Asking for such things allows the union to position itself as altruistic, seeking more than just better compensation for its members. It also increases the scope of its influence over district operations. Many of these items may, in fact, be beneficial.
But the union is the legal representative for teachers, not for anyone else. The public at large did not elect the Oakland Education Association to decide what was “good” to bargain for. Nor is the union accountable for the consequences that might arise from its demands. The school board is supposed to represent the public and choose between competing desires and needs within an available budget — which brings us to the most disturbing aspect of the Oakland strike and its settlement.
School board leverage
There has been a lot of media attention over the past couple of years about the politicization of school boards. Special-interest groups’ clout in politics is a problem as old as the Republic, but the situation in Oakland went well beyond the usual arguments over who funded whose campaign.
“The school board, which currently has six members, has been split on the issue of OEA’s common-good demands,” reported The Oaklandside during the strike. “Three members, Jennifer Brouhard, VanCedric Williams and Valarie Bachelor, have joined the union in urging the district’s bargaining team to discuss the common good demands with OEA, while other directors have said the demands should be left to the school board to discuss and implement, or left to OUSD to partner with other organizations on.”

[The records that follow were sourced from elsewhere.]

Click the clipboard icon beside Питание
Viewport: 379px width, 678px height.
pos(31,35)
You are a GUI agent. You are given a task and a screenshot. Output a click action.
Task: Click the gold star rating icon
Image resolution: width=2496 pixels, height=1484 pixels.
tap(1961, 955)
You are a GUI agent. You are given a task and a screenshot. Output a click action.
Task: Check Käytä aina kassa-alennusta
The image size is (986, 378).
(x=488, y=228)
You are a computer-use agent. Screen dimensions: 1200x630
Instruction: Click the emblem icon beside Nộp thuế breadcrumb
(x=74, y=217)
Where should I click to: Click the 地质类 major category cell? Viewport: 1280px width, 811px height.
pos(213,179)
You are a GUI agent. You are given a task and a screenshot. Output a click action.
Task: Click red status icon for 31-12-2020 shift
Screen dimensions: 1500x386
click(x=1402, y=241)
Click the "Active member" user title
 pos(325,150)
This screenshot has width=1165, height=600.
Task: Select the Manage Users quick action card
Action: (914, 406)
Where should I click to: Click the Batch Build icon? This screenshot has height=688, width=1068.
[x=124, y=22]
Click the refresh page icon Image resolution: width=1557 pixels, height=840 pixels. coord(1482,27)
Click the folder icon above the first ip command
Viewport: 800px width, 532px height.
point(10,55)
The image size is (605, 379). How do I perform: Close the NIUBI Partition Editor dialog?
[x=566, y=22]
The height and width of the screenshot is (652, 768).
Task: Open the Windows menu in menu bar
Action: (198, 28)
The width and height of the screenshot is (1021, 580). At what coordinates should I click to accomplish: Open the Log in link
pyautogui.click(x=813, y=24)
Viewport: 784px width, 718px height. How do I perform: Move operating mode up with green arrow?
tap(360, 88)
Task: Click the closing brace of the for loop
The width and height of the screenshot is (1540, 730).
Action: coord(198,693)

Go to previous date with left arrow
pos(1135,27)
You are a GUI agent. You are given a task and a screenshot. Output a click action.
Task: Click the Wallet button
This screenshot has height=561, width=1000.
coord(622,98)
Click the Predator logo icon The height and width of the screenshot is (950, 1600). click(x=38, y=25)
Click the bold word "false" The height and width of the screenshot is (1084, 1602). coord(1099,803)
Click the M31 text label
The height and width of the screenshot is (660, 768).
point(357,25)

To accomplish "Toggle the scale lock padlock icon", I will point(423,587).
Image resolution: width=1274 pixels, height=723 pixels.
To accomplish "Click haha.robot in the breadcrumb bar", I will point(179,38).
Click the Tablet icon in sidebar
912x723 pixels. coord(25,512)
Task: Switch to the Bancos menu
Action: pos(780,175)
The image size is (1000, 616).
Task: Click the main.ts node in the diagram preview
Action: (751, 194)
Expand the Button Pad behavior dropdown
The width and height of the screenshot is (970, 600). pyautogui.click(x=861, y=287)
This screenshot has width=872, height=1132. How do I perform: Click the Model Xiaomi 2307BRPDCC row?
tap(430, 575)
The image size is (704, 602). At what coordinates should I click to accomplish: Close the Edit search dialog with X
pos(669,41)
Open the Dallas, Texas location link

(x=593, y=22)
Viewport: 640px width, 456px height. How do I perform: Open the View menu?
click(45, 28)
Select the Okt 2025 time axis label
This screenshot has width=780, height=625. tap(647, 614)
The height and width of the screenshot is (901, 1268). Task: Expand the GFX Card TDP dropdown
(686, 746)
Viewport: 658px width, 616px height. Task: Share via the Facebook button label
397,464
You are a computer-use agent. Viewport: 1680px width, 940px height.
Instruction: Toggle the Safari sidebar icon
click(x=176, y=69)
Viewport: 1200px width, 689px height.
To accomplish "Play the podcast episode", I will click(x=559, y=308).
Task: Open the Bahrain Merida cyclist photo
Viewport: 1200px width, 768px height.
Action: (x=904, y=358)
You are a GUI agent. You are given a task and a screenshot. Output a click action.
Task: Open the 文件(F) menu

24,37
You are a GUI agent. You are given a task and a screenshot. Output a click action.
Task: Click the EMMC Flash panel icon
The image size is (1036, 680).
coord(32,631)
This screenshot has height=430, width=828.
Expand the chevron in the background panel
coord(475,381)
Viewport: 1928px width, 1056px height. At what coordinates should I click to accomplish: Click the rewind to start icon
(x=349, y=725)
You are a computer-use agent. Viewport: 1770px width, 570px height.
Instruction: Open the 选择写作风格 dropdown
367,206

It’s true that all three of the named board members received union campaign contributions, but that’s just a standard public policy issue. These three have unique relationships with teachers unions.
Bachelor is employed as a lead organizer for the California Federation of Teachers.
Brouhard is the former secretary of the Oakland Education Association and sat on its executive board at least through the 2021 school year.
Williams was elected to the California Teachers Association board of directors in October, after serving as treasurer of United Educators San Francisco and a member of the National Education Association board of directors.
The union went on an unfair labor practice strike despite having three teacher union activists on the school board. It claimed to be bargaining for the common good even though the common people were woefully underrepresented in negotiations. Lakisha Young, founder of the parent advocacy group The Oakland REACH, wrote in a recent newsletter that her organization “has organized and mobilized hundreds of district parents and none of us have been a part of the process.”
She added, “OEA is replaying tactics Los Angeles Unified School District (LAUSD) parents and students just experienced: say on repeat that the district is bargaining in ‘bad faith,’ avoid fact-finding, mediation, impasse and then strike!”